When I first made use of this treatment I allowed my patients to get up
too suddenly, and in some cases I thus brought on relapses and a return
of the feeling of painful fatigue. I also saw in some of these cases
what I still see at times under like circumstances,--a rapid loss of
flesh.
I now begin by permitting the patient to sit up in bed, then to feed
herself, and next to sit up out of bed a few minutes at bedtime. In a
week, she is desired to sit up fifteen minutes twice a day, and this is
gradually increased until, at the end of six to twelve weeks, she rests
on the bed only three to five hours daily. Even after she moves about
and goes out, I insist for two months on absolute repose at least two or
three hours daily, and this must be understood to mean seclusion as well
as bodily quiet, free from the intrusion of household cares, visitors,
or any form of emotion or excitement, pleasureable or otherwise.
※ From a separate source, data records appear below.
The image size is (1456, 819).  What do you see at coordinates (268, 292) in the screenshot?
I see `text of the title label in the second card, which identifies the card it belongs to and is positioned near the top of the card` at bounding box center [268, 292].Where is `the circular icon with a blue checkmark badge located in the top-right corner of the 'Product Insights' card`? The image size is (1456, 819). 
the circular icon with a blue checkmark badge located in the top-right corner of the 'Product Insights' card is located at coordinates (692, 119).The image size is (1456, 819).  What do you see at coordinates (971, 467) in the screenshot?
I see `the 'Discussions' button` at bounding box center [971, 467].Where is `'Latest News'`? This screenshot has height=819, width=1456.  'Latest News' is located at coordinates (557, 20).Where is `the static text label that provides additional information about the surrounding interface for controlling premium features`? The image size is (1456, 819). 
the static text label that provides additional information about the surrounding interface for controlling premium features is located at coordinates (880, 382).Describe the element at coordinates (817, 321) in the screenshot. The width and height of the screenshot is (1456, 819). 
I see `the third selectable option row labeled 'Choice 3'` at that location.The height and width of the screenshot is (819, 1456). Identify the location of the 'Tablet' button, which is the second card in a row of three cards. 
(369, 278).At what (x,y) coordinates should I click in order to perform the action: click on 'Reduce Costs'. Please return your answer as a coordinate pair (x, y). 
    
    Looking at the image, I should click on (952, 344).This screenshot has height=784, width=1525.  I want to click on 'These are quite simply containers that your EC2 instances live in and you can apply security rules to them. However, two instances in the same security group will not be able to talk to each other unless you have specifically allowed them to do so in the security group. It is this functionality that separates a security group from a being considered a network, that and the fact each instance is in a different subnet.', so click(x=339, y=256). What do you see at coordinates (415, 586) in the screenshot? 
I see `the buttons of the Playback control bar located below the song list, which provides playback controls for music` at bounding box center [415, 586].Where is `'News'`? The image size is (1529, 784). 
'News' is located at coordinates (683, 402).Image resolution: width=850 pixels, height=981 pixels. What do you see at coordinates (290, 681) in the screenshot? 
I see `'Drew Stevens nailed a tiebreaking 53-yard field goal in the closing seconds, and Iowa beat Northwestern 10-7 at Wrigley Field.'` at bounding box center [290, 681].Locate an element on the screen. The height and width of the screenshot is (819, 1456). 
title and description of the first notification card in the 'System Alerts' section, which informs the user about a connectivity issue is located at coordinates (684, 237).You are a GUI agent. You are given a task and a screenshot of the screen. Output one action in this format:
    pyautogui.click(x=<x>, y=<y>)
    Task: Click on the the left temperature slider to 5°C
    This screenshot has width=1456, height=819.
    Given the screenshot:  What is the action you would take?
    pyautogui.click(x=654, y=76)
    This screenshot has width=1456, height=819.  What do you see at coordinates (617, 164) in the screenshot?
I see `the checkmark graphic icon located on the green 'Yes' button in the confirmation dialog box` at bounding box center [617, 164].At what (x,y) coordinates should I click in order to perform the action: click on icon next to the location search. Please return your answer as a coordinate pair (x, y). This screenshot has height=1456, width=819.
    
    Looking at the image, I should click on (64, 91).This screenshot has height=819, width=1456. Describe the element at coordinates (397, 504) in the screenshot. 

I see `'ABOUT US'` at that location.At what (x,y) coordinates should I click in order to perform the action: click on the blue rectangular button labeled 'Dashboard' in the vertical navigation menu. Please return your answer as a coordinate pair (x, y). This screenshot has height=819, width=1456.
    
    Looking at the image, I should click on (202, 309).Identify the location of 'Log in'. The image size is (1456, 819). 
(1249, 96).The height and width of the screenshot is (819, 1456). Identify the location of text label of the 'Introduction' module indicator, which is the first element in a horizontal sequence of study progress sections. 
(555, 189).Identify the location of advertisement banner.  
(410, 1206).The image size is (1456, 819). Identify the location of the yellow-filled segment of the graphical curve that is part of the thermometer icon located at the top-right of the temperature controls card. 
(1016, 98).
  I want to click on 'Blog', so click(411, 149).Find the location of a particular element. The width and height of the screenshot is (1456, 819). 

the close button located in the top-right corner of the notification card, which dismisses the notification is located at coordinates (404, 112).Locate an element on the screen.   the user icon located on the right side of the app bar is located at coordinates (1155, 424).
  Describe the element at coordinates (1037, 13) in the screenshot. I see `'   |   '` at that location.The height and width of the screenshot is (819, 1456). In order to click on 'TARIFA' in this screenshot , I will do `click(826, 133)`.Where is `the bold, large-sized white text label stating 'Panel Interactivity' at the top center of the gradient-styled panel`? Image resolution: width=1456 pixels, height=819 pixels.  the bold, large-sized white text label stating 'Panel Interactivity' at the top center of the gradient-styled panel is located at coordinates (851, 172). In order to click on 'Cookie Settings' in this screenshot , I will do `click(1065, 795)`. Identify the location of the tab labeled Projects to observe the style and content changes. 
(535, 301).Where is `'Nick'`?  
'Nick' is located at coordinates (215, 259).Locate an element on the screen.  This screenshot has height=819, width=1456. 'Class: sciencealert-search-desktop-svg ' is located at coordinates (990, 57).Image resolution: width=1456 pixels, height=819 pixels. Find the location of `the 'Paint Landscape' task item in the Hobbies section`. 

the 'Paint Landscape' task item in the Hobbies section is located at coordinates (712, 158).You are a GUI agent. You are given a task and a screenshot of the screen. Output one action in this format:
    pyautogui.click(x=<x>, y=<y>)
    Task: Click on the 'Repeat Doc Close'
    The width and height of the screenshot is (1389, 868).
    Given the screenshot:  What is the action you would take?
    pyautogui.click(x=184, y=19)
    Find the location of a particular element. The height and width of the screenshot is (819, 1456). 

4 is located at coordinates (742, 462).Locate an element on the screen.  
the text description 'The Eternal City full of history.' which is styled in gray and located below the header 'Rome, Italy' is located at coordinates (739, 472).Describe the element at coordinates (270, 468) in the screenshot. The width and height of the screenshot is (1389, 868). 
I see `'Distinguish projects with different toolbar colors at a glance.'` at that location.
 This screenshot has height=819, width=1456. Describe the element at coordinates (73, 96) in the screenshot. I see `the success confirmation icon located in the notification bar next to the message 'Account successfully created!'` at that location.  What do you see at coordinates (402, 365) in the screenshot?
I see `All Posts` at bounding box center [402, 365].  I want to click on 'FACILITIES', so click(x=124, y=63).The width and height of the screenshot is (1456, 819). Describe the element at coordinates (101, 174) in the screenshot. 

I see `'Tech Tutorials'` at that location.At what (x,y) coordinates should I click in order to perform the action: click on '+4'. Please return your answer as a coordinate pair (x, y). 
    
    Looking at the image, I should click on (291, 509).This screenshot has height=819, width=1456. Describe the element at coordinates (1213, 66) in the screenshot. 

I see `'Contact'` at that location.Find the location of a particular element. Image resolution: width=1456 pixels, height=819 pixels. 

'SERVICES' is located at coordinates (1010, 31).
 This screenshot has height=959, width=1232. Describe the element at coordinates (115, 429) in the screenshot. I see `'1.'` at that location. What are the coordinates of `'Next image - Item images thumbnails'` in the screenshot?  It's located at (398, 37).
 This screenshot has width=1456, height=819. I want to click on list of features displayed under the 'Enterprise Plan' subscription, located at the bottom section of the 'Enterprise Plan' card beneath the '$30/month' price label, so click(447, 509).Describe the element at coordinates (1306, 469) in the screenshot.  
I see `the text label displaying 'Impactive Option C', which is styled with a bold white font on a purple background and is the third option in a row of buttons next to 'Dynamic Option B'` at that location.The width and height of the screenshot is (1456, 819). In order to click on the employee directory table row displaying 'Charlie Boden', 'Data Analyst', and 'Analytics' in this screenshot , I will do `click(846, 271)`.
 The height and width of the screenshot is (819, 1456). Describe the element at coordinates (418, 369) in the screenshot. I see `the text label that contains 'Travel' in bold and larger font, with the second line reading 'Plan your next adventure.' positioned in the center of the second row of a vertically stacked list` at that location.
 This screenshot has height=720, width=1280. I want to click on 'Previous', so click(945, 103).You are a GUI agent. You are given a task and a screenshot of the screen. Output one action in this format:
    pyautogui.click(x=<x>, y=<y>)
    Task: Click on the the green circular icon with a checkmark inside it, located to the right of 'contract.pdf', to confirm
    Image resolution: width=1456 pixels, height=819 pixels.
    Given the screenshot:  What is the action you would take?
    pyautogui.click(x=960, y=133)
In
cases of long-standing it may be desirable to continue this period of
isolation and to order as well an hour's lying down after each meal for
many months, in some such methodical way as is suggested in the schedule
on page 64.
The use of a hammock is found by some people to be a very agreeable
change from the bed during a part of the day.
The physician who discharges his patient when she rises from her bed
after her two or three months' treatment, or who neglects to consider
the moral and mental needs and aspects of each case, will find that many
will relapse. Even when the patient has left the direct care of the
doctor and returned to home and its avocations she will find help and
comfort in the knowledge that she can apply to him if necessary, and it
is well to hold some sort of relation by occasional visits or
correspondence, however brief, for six months or a year after treatment
has been completed.
CHAPTER VI.
MASSAGE.
How to deprive rest of its evils is the title with which I might very
well have labelled this chapter. I have pointed out what I mean by rest,
how it hurts, and how it seems to help; and, as I believe that it is
useful in most cases only if employed in conjunction with other means,
the study of these becomes of the first importance.
The two aids which by degrees I learned to call upon with confidence to
enable me to use rest without doing harm are massage and electricity. We
have first to deal with massage, and I give some care to the description
of details, because even now it is imperfectly understood in this
country, and because I wish to emphasize some facts about it which are
not well known, I think, on either side of the Atlantic.